Come gia’ avrete capito mi chiedo sempre il perche’, perche’ doveva andare a finire cosi’? Perche’ ho dovuto rendermi conto che – quando eravamo arrivati a quella “risoluzione” che mi aveva reso cosi’ felice – i miei genitori in realta’ non avevano capito proprio nulla delle mie intenzioni? Perche’ si sono rimangiati quella fiducia che mi sembrava mi avessero dato con gioia? Tutti i miei sforzi erano stati invano! Mi sembrava che impegnarsi nella vita non serva proprio a niente perche’ “piu’ si fa, peggio e’!”.

Come potevo riaffacciarmi su questo blog, dopo aver dichiarato a squarciagola la vittoria? Era tutto svanito, la fiducia, la speranza, la gioia…

Sono stati mesi molto bui, e quando dico bui vuole dire proprio di un nero fitto e denso. Il peggio del peggio. Perche’ una malattia come il cancro… si puo’ arrivare ad accettare: dopotutto chi lo sa quale e’ la causa. Puo’ essere lo stile di vita, un fattore ereditario, l’inquinamento atmosferico… e chi piu’ ne ha piu’ ne metta. Possiamo accettare di “essere sfortunati”. Ma quando sei in grado di vedere che SEI TU insieme ai tuoi simili a negare il corso naturale della vita alimentando un processo di AUTODISTRUZIONE… allora provi dolore, un dolore intenso, perche’ non arriva piu’ da fuori, ma dal tuo profondo…

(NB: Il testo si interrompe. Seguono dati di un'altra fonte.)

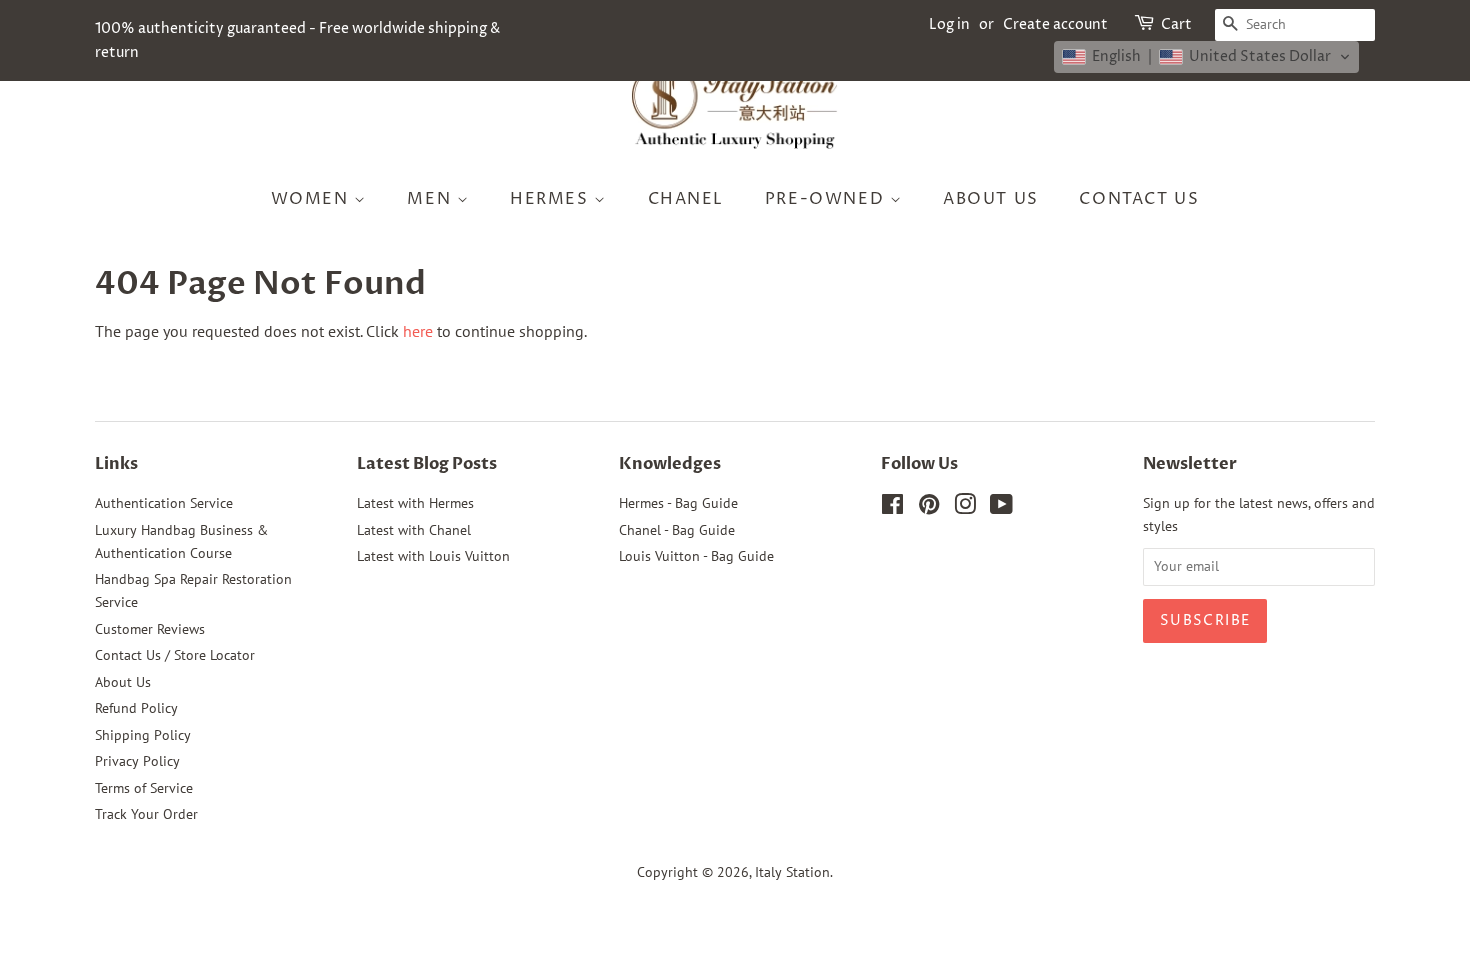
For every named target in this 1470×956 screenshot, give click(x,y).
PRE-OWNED (827, 199)
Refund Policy (136, 708)
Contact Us (1139, 199)
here (418, 331)
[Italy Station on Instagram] (965, 508)
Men (431, 199)
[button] (1206, 57)
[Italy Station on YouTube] (1001, 508)
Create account (1055, 24)
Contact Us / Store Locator (175, 655)
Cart (1176, 24)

Ero piena di tristezza e di rancore perche’ non riuscivo a capire le ragioni dei miei genitori. La malattia qualche anno prima mi aveva gia’ fatto capire che e’ necessario accettare quello che la vita ci mette davanti e con positivita’, ma appunto e’ piu’ facile accettare qualcosa che viene da fuori piuttosto che da dentro. Ci sono voluti tanti passi, tanti, tanti per arrivare a comprendere e perdonare. In questo ultimo anno ho avuto la sensazione che il mio corpo fosse fatto di nodi, ed ogni volta che capivo un pezzetto in piu’ di me, del mio passato, della vita in generale, era come snodarne uno… e sono riuscita a fare tutto questo perche’ ho colto i segni, ho colto le briciole che mi erano state messe davanti. All’inizio non avevo idea che queste briciole potessero seguire un percorso ben definito, ma quel che e’ certo e’ che tutto e’ iniziato nel momento in cui IO mi sono messa alla ricerca del “cambiamento”.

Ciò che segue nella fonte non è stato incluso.